A second conflict rages in the family. ‘Enfant terrible’ Corc, a brother of Bayram and son of clan-head Can, shows up from Turkey at the end of 2017. “If I do not have my money by Monday, I will do something by which everyone will be questioned by the police,” he is on the phone against one of the clan heads. With that money, he means the compensation of 800,000 euros that big boss Bayram promised him in 2016 for a faulted drug transport. Two years later Corc has not seen any money yet, except for a small advance of 50,000 euros.
Hit team hired
Christmas is a time of reconciliation. The family arranges a meeting with Pastor Ardhil S. Big boss Bayram is not there. He has fled to Turkey and will no longer show up in Belgium. But the priest does not let that dampen the mood. Clan leader Dikran, the father of planner Marsin, is threatened during a trip to his villa in Turkey. Cousin Corc has hired a Turkish team of thugs. In haste, Dikran’s sons travel to Turkey to protect their father. The clan heads themselves call Corc to calm him down.
Apart from internal quarrels, the family also suffers from other setbacks. The “narrow pipes” (code for police, ed.) fall in with a Jewish diamond merchant where Bayram hid his money. There is a break in at the church’s presbytery, where money also disappears from the family. The problems become even greater when a family member files a complaint against Bayram. A policeman, “who is his friend,” the boss explains.
The family member is interrogated and asked to identify the photographs of other bosses. Gradually, the judicial investigation senses something. Clan chief Sahin gets a phone call from his son-in-law: “The investigating judge has asked all banks to check the Y.’s account. My friend cannot really say that, because if that comes out, he will be fired. “
The Y. family also got into an argument with Ardhil S. “If he continues to be difficult, we have to put him in his place,” a clan-chief lets himself go. A few months later, the priest was transferred to a parish in Greece.
The police deployed the endgame at the end of 2018. The first blow was for local councilor Melikan Kucam (N-VA) from Mechelen, the brother-in-law of Sahin Y. Kucam finds out that one member of the Y. family sent a letter of complaint about him to Mechelen’s Mayor Bart Somers. He complains to one of the clan heads. It will no longer benefit. Kucam and his son are arrested on suspicion of fraud with humanitarian visas for Assyrian Christians.
Nobody knows anything
A month later, the trap collapses completely and fifteen members of the Y. family are arrested. Fourteen of them have been retained. Some leaders, such as Bayram, are on the run. A policeman was also arrested. They will appear this week before the council chamber. Most suspects fully maintain their innocence. Attorney Kris Luyckx, who assists Marsin Y., says: “My client says that he himself has left DP World after the threats and never passed any information to drug gangs.”

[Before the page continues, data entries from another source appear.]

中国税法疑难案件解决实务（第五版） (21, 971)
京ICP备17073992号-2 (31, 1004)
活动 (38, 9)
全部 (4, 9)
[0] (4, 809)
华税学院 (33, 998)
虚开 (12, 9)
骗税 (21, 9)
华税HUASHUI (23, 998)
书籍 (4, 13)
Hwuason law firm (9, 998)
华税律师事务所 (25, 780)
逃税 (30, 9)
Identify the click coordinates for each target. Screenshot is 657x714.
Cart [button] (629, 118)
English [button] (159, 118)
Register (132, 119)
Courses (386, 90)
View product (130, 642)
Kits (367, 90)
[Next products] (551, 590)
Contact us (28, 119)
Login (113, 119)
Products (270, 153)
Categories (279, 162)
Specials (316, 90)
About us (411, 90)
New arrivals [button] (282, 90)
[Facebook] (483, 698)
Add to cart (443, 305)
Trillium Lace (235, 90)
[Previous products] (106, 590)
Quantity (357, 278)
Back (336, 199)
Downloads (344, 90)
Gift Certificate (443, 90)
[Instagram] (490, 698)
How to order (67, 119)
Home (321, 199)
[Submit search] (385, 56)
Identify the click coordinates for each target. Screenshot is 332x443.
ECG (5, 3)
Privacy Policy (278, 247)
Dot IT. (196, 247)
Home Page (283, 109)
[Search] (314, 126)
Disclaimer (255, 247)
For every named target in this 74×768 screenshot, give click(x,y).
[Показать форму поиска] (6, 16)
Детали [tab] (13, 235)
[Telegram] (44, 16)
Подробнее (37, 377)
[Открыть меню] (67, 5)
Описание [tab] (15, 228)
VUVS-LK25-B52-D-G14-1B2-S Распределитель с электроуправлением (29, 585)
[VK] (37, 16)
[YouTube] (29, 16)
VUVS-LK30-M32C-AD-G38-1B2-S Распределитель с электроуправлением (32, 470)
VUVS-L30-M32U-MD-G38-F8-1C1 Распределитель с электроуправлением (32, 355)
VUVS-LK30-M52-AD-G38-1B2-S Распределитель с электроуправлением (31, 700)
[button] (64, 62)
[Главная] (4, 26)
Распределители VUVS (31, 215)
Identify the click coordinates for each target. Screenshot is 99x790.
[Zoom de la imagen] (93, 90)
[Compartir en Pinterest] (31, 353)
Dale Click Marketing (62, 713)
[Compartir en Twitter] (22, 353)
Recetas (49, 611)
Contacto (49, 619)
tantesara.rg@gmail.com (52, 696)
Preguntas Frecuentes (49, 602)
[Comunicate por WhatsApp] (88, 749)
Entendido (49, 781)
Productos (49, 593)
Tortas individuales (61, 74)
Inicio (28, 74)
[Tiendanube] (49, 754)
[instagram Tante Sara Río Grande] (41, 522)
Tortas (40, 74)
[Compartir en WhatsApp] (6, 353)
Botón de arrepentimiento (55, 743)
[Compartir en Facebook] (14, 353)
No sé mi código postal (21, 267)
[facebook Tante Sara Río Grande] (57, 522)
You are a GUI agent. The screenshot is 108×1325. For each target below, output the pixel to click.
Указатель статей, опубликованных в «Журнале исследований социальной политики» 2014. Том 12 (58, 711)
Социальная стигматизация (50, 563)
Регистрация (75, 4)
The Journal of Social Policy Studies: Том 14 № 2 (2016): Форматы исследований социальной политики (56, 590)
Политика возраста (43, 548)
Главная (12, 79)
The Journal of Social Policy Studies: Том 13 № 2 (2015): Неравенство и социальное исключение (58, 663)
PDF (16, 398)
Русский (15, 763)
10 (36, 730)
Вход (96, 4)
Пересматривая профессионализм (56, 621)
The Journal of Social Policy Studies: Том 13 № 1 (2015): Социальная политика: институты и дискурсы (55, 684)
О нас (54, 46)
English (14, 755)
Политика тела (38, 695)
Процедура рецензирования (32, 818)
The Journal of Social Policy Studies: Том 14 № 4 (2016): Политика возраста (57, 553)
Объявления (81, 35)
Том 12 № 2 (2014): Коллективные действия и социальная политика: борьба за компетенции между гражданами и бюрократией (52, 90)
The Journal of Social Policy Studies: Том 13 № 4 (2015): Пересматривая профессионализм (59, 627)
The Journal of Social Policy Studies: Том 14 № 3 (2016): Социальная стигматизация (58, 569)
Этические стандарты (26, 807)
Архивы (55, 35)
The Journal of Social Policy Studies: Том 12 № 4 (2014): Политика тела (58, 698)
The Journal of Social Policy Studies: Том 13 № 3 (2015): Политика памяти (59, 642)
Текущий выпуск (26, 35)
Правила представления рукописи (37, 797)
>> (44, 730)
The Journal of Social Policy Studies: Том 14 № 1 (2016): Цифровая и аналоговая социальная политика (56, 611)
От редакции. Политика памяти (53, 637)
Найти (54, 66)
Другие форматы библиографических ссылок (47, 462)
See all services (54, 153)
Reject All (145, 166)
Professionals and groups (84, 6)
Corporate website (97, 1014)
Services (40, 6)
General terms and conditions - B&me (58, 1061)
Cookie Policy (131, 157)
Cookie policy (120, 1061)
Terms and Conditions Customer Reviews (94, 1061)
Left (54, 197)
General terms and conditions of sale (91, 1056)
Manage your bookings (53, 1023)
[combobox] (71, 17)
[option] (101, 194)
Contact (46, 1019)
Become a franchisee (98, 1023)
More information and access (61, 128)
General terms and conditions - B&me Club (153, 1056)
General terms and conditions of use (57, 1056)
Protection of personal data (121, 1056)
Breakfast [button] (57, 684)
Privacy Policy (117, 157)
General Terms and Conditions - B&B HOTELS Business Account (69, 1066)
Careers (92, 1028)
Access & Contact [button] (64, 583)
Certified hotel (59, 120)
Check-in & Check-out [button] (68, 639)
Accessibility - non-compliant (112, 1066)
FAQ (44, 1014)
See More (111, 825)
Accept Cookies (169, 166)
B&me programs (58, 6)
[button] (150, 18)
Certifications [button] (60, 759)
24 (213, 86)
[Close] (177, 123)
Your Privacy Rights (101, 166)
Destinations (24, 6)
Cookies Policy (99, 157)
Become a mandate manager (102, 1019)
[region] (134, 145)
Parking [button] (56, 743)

A similar note with lawyers Liliane Verjauw and Nathalie Van Sande. They represent Dikran, the threatened father of Marsin, “The man says he has never been threatened.” Clan chief Sahin does not know what this is all about. Attorney Tim Smet: “My client does good business with his reception hall, which is fully booked up to a year and a half in advance.”
And clan-chief Muhsin also wonders why he is dragged into this mafia story. Lawyer Koen Vaneecke: “Muhsin is a heart patient and lives on a sickness benefit. After his arrest, he was admitted to the hospital for two days under heavy surveillance.” Many suspects will ask the council chamber for a deferral this week to thoroughly examine the file in which the investigators invested 26,370 hours of research.